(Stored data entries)

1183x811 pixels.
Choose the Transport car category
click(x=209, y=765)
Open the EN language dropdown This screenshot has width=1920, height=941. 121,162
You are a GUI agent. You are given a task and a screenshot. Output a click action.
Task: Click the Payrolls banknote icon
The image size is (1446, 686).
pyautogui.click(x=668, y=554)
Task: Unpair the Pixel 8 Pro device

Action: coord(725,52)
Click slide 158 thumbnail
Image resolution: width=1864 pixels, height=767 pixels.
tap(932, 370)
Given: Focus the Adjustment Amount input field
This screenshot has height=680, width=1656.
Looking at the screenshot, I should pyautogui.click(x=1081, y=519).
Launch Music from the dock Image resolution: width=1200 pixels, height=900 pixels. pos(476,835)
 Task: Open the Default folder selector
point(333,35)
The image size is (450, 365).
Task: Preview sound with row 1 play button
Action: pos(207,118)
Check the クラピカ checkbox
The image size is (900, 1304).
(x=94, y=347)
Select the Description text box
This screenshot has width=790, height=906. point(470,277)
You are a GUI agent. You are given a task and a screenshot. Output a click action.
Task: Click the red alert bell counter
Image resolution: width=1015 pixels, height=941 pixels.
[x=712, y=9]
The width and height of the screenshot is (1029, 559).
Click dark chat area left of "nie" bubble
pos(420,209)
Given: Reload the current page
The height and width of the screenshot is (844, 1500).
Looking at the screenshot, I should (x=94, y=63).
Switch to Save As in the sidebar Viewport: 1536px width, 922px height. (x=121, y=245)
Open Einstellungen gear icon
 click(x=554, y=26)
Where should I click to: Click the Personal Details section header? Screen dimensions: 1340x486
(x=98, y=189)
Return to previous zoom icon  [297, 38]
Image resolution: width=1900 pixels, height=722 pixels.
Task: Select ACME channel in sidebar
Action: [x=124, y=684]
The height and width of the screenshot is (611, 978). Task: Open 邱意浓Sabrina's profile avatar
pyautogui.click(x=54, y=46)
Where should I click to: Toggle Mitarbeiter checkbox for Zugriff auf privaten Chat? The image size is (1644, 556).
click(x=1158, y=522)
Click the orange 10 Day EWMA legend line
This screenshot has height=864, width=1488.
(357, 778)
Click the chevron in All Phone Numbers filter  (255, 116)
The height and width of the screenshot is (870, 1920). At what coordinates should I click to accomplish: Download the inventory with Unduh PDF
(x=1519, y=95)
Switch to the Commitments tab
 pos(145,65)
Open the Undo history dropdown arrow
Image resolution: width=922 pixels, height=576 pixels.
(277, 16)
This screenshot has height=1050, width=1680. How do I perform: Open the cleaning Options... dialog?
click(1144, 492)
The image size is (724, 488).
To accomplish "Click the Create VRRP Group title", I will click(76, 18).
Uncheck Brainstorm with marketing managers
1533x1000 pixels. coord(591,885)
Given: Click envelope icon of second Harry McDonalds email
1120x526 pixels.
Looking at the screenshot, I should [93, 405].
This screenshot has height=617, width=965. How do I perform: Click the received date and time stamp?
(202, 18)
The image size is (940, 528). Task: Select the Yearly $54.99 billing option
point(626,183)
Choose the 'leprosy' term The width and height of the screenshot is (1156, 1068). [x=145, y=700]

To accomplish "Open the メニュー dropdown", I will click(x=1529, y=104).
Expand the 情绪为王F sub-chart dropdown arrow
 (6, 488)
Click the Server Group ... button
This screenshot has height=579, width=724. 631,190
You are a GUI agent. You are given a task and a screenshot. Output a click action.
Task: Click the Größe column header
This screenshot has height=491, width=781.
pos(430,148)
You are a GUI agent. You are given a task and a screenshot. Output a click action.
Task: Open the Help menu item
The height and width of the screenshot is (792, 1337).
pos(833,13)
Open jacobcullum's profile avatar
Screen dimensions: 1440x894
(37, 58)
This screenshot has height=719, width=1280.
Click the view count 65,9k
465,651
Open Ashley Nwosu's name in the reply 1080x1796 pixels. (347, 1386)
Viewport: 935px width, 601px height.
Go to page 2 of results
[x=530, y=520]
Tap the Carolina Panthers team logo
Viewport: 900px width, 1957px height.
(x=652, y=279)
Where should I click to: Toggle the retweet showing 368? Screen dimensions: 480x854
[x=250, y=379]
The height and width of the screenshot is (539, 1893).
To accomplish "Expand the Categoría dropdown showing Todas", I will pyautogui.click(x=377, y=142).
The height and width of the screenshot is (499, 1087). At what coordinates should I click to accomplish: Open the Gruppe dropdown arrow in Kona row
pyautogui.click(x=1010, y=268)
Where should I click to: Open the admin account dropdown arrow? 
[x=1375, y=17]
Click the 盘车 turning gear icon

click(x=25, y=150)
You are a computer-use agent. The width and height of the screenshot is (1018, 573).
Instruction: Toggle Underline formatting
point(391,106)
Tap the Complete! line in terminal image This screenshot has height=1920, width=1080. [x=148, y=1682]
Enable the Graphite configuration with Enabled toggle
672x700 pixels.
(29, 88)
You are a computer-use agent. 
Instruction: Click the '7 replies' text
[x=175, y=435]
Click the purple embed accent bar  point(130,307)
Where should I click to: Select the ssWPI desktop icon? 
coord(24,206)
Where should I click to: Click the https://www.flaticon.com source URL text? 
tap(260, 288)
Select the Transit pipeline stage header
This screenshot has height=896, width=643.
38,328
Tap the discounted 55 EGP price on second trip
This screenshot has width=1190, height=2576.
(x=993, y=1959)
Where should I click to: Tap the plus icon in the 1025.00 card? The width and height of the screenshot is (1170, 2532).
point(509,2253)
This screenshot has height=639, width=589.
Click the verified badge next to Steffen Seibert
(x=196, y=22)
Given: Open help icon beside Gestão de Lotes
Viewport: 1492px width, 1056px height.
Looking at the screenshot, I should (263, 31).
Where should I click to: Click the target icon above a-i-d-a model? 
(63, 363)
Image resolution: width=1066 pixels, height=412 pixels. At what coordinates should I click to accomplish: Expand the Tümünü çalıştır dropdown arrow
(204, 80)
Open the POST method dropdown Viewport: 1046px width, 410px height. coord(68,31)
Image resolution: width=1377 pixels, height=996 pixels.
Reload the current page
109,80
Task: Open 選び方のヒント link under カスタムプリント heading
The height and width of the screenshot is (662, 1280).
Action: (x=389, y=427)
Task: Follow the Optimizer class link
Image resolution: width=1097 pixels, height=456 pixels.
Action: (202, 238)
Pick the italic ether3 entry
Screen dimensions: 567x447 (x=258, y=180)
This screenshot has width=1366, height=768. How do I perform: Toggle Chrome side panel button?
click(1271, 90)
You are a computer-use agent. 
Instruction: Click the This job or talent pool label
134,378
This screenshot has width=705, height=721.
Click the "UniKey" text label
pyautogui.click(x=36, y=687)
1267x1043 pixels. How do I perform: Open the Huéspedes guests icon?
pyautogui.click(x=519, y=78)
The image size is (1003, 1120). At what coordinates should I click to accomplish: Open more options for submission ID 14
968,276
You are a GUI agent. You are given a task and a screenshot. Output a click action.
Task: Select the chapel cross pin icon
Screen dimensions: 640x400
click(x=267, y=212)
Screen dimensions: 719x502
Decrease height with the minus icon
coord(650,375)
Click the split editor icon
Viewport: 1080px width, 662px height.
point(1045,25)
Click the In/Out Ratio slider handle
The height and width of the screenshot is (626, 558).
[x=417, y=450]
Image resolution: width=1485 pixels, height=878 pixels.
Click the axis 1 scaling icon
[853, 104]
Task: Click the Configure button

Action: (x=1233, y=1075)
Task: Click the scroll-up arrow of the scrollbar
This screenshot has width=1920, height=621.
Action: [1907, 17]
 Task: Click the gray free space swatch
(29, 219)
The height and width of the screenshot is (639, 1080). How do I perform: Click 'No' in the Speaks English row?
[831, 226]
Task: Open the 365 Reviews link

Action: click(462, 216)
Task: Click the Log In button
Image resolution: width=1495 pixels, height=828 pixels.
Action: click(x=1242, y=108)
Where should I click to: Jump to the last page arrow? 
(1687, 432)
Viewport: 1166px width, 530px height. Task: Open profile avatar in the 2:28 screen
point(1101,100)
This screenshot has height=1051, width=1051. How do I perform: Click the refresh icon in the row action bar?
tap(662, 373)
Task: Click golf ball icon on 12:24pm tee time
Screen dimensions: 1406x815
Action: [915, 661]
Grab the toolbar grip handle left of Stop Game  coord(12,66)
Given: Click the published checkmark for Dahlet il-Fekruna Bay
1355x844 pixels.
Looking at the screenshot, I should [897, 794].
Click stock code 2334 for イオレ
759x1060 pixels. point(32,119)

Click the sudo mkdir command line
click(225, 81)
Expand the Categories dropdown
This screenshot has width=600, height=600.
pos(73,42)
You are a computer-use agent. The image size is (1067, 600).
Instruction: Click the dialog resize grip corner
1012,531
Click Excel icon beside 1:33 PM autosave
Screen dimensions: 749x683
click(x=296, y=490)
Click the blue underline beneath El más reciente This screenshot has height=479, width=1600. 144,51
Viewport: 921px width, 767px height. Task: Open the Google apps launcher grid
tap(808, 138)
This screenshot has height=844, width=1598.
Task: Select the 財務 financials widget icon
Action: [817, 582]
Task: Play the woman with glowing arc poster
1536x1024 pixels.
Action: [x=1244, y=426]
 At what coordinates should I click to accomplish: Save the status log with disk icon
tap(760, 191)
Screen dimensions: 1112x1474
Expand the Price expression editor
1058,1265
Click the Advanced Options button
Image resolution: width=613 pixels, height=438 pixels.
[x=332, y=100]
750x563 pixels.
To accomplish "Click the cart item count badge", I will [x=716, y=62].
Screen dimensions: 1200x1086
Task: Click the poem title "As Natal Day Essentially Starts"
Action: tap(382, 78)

TASK ::
Among the entries above, copy exactly only the lines starting with the one containing "Task: Click the Log In button" and going through the one containing "You are a computer-use agent. The image", both ends included.

RESPONSE BOX ::
Task: Click the Log In button
Image resolution: width=1495 pixels, height=828 pixels.
Action: click(x=1242, y=108)
Where should I click to: Jump to the last page arrow? 
(1687, 432)
Viewport: 1166px width, 530px height. Task: Open profile avatar in the 2:28 screen
point(1101,100)
This screenshot has height=1051, width=1051. How do I perform: Click the refresh icon in the row action bar?
tap(662, 373)
Task: Click golf ball icon on 12:24pm tee time
Screen dimensions: 1406x815
Action: [915, 661]
Grab the toolbar grip handle left of Stop Game  coord(12,66)
Given: Click the published checkmark for Dahlet il-Fekruna Bay
1355x844 pixels.
Looking at the screenshot, I should [897, 794].
Click stock code 2334 for イオレ
759x1060 pixels. point(32,119)

Click the sudo mkdir command line
click(225, 81)
Expand the Categories dropdown
This screenshot has width=600, height=600.
pos(73,42)
You are a computer-use agent. The image size is (1067, 600).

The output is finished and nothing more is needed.